> Date: Sun, 23 Oct 2022 07:39:25 -0600
> From: Warner Losh <imp%bsdimp.com@localhost>
>
> I guess a more accurate way of saying this is that leap seconds simply
> aren't reliable, cannot be made reliable, and this affects normalization
> in ways too numerous to mention due to the details of the tz files, bugs
> in the system, and lack of others to implement them correctly.
I think you mean `POSIX clocks simply aren't reliable'. They _could_
be made reliable, though, by fixing the the calendar arithmetic
formula in POSIX for mapping time_t to and from UTC -- just like POSIX
already fixed the bug in its Gregorian leap year formula.
Except they can't, at least not practically enough to be a standard. The
Gregorian Leap Year formula is a mathematical formula that needs no
further data other than the broken down time to compute. It's not an
observational calendar, but a computational or arithmetic one. UTC is an
observational calendar. We barely know if there's going to be a leap
second in the coming months, and have nothing more than a vague notion
of when the one after that might be. You must have a table of all past
leap seconds to do any kind of sensible mapping. And you also must
have some way to keep that up to date, even when machines are
powered off, or installed from not really that old media (anything older
than 6 months can't possibly have the right leap table, except by
chance). And then the question becomes how do you get it, do you
assume connectivity, some standard media format, some standard file
format, etc. All of these details means POSIX can't really fix this. And
even if they do, the current formula has been around so long there's a
lot of dusty decks of code that will likely silently break. You can ameliorate
that somewhat by inventing new interfaces, but issues like the one you go
into below will still persist.
> > The code works with either set of tzdata files, POSIX stretchy secs,
> > or UTC with leap secs - claiming that one doesn't happen, or cannot
> > happen, isn't really correct.
>
> Yea, and even 'posix stretchy sec' is really a misnomer. POSIX simply
> counts time without leap seconds. Each second is the same length,
Not at all.
If you use a monotonic timer to sample the POSIX clock before and
after a leap second, the POSIX clock will appear to have taken twice
as long as it should to pass the leap second.

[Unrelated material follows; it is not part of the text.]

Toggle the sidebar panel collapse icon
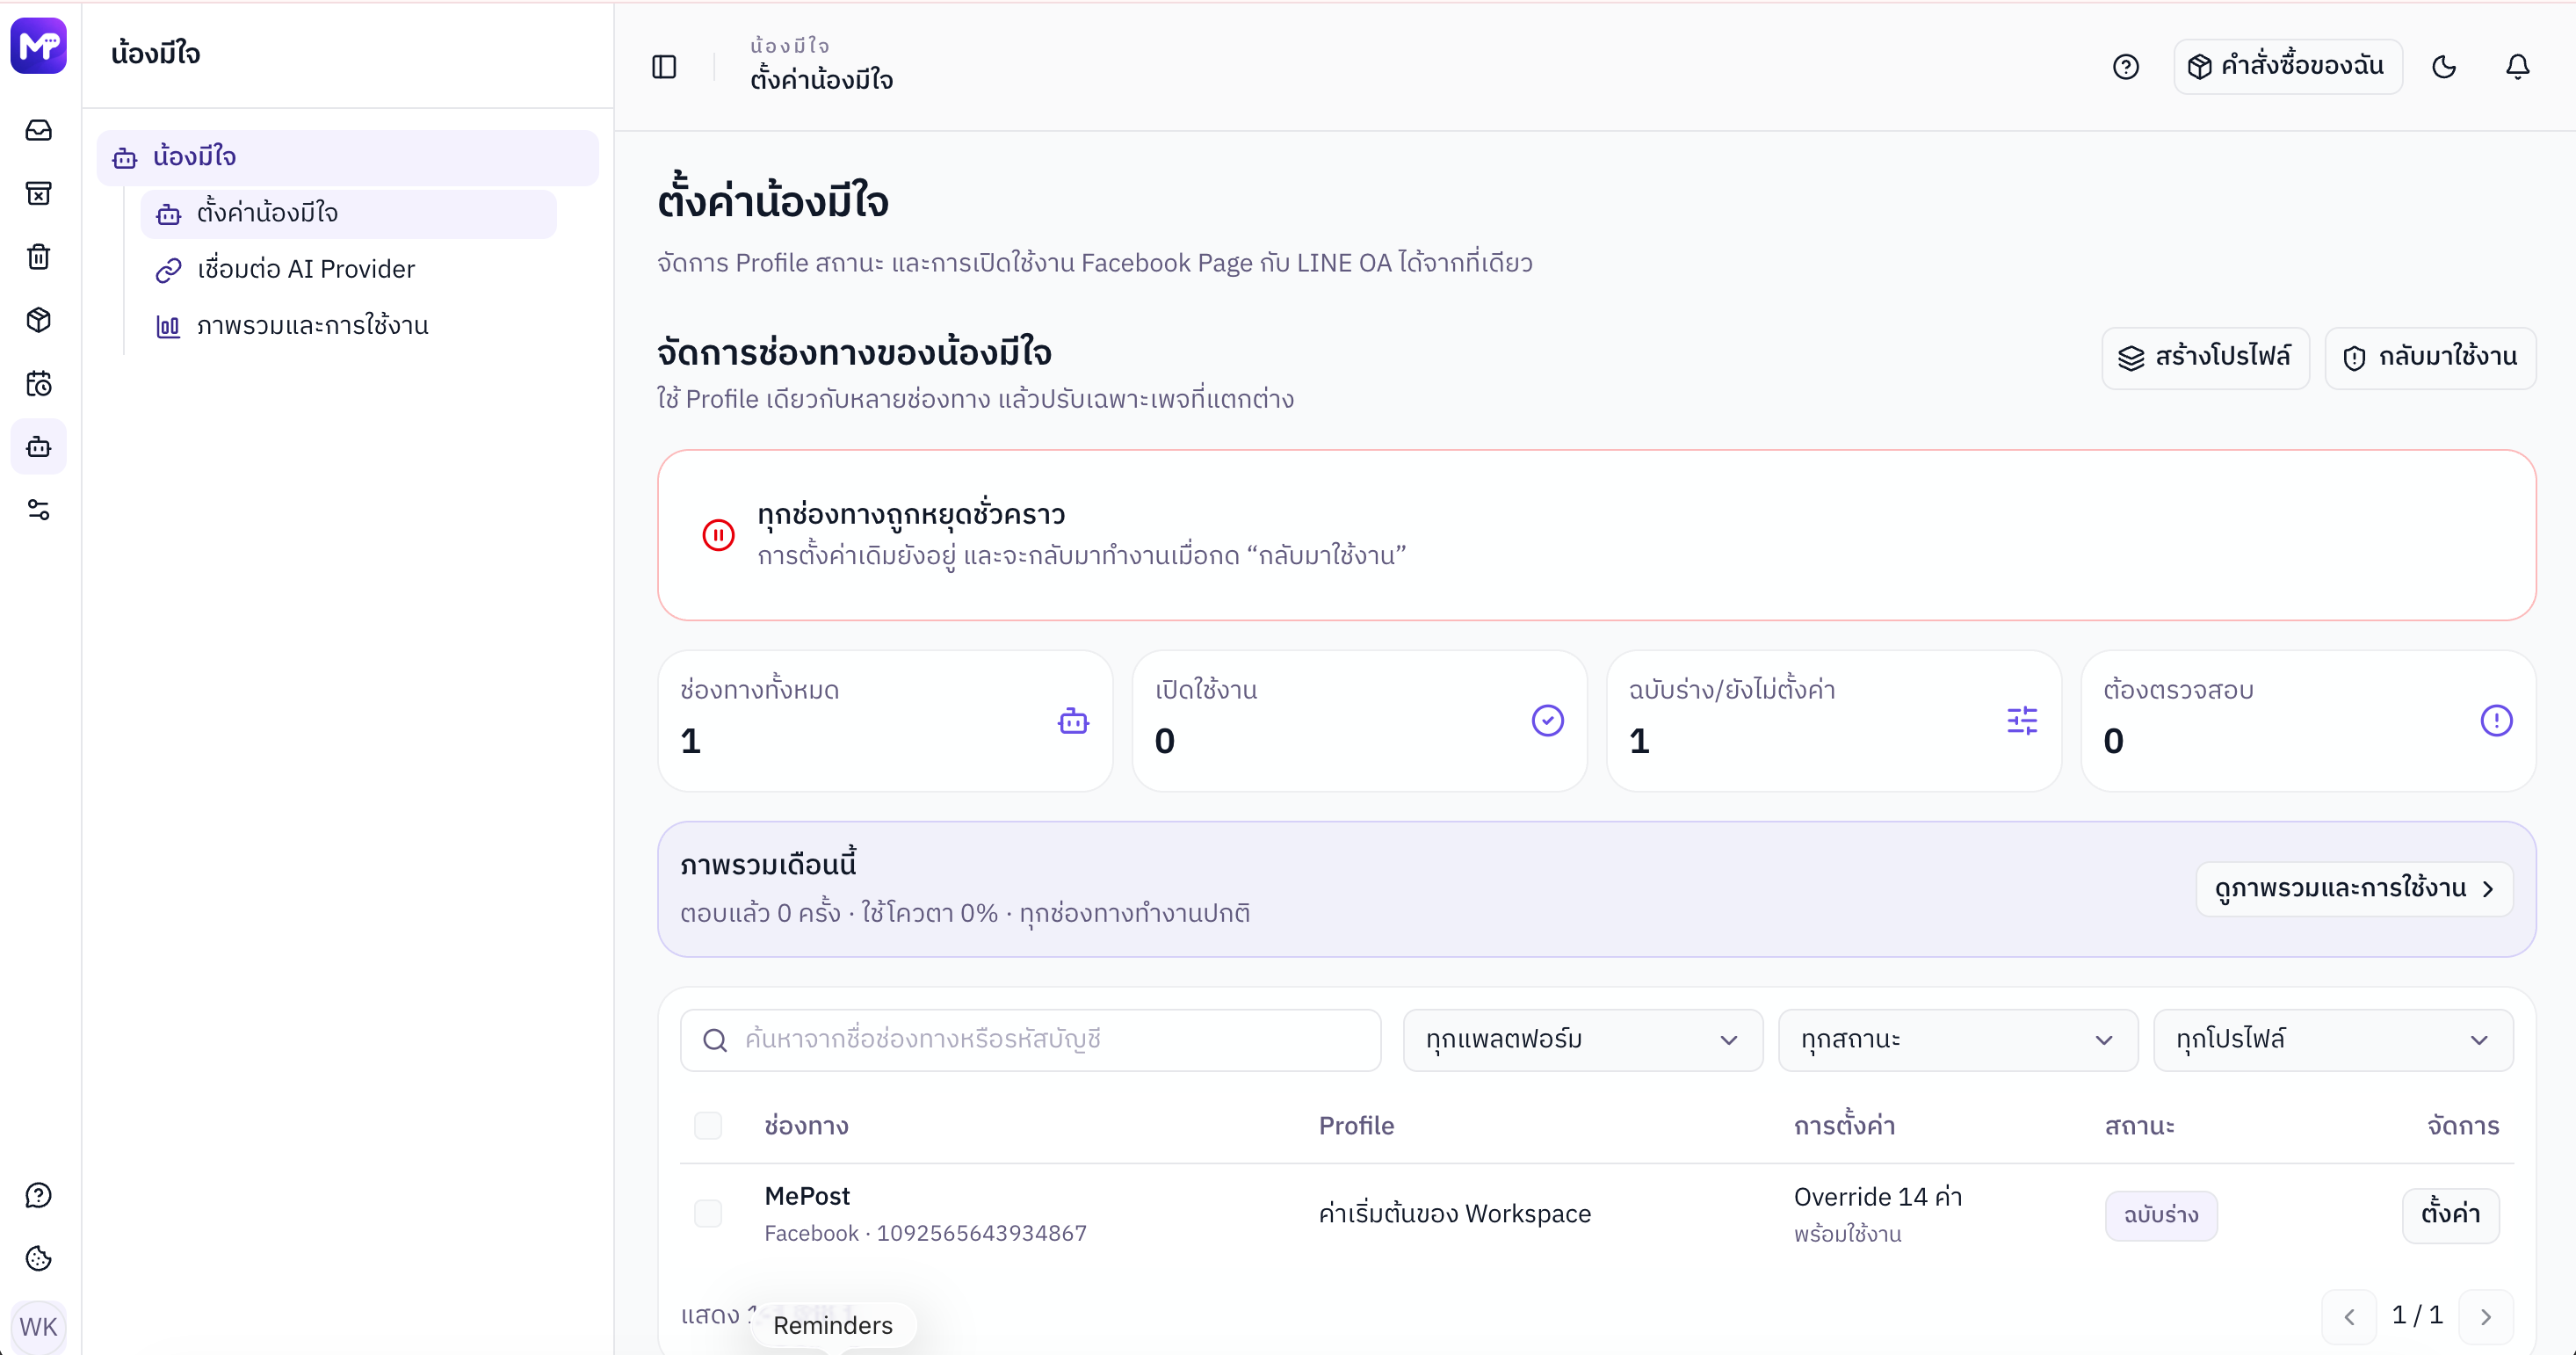Viewport: 2576px width, 1355px height. tap(664, 67)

Of course, it's worse. If sampled at _subsecond_ intervals, a POSIX
clock behaves _erratically_: it spontaneously rewinds itself!

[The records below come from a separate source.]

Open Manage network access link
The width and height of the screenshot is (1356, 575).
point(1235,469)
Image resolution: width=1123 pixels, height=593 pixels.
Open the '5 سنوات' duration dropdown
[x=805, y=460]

Suppose we have a machine with a monotonic clock that counts SI
seconds as well as a POSIX clock:
SI monotonic POSIX
123.25 1483228799.00
123.50 1483228799.25
123.75 1483228799.50 # t0 = boottime + 123.75
124.00 1483228799.75
124.25 1483228800.00 # leap second begins at 2016-12-31T23:59:60Z
124.50 1483228800.25
124.75 1483228800.50
125.00 1483228800.75 # t1 = boottime + 125.00
125.25 1483228800.00 # POSIX clock rewinds at 2017-01-01T00:00:00Z!
125.50 1483228800.25
125.75 1483228800.50 # t2 = boottime + 125.75
126.00 1483228800.75
At supersecond resolution, t2 - t0 is a duration of 2 SI seconds, but
a POSIX clock reports a time difference POSIX(t2) - POSIX(t0) of 1, so
`POSIX seconds' are not always SI seconds -- it is not the case that
`each [POSIX] second is the same length', even ignoring physical clock
sampling error.
Right. Except during that brief interval around a leap second, all the seconds
are the same size. They aren't expanded or contracted by running the clock
at a different frequency that was done between approx 1960-1972 which is
often referred to as the rubber leap second era. It was more on that basis that
I was objecting to the turn of phrase because that sort of thing isn't happening.

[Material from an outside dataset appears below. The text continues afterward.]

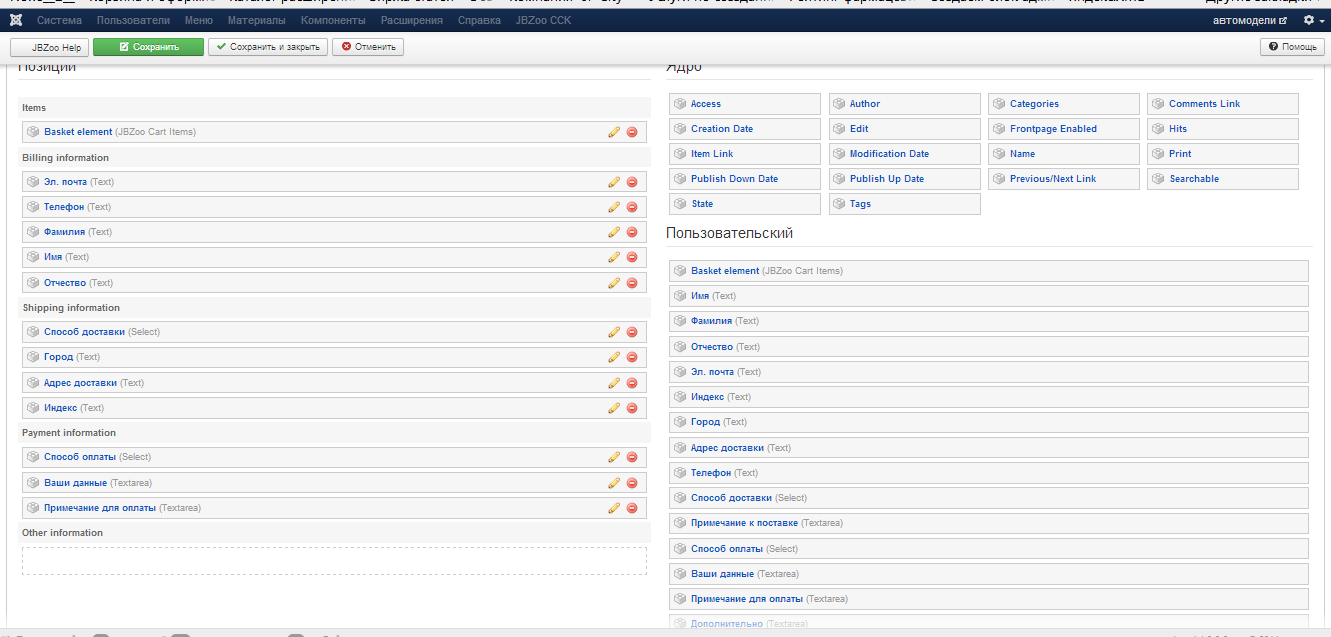
Task: Click pencil icon for Телефон field
Action: pos(614,207)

And, of course, at subsecond resolution, the POSIX clock rewinds. The
monotonic clock correctly has t1 < t2, but POSIX(t1) > POSIX(t2). And
this erratic behaviour is much worse than a typical NTP-driven clock
adjustment at random times, because by design this erratic behaviour
happens on ~every computer on the planet simultaneously!
Yea, if NTP knows about the leap, it can deal with it. The problem as you
say comes in when the stratum 1 servers don't announce the leap second
far enough in advance for the implementations to cope. It then devolves to
the 'when, exactly, do you step the time back' problem since there's a couple
of choices, unless you have the 'leap smear' ntp servers which do it over
a few hours.
There's no need for this nonsense except insistence on the formula
that says every UTC day is counted by 86400 `POSIX seconds'. POSIX
could be revised to fix this bug in the clock by just not doing civil
calendar adjustments in the basic clock that goes tick-tick-tick for
counting what most people think are going to be SI seconds. For the
time_t<->UTC conversion in libc, machines with out-of-date tzdb would
just be off by a few seconds sometimes, no worse than being off by an
hour in the time_t<->localtime conversion with an out-of-date tzdb
across an updated summer time change.
Yes, it could be. But that 'off by a few seconds sometimes' is a deal killer
for many applications, especially since there's no good mechanism today
to tell applications there's a new database (though the bad one of statting
the files is often done every so often for some of the database calls).
And that's the problem with leap seconds in a nutshell: You need perfect
knowledge of them to implement them perfectly, and when you don't have
that knowledge, people shrug it off since it's only a second or two so never
really work to fix the status quo. And perfect knowledge about the future
is hard: we'd be way better off accepting a larger DUT1 than 1s and going
to an arithmetic formula because we can predict +/- 10s how many leaps there
will be in the next century....
But I guess this back and forth just reinforces your original point that we
shouldn't get into it at all in the limited space of the manual.
Warner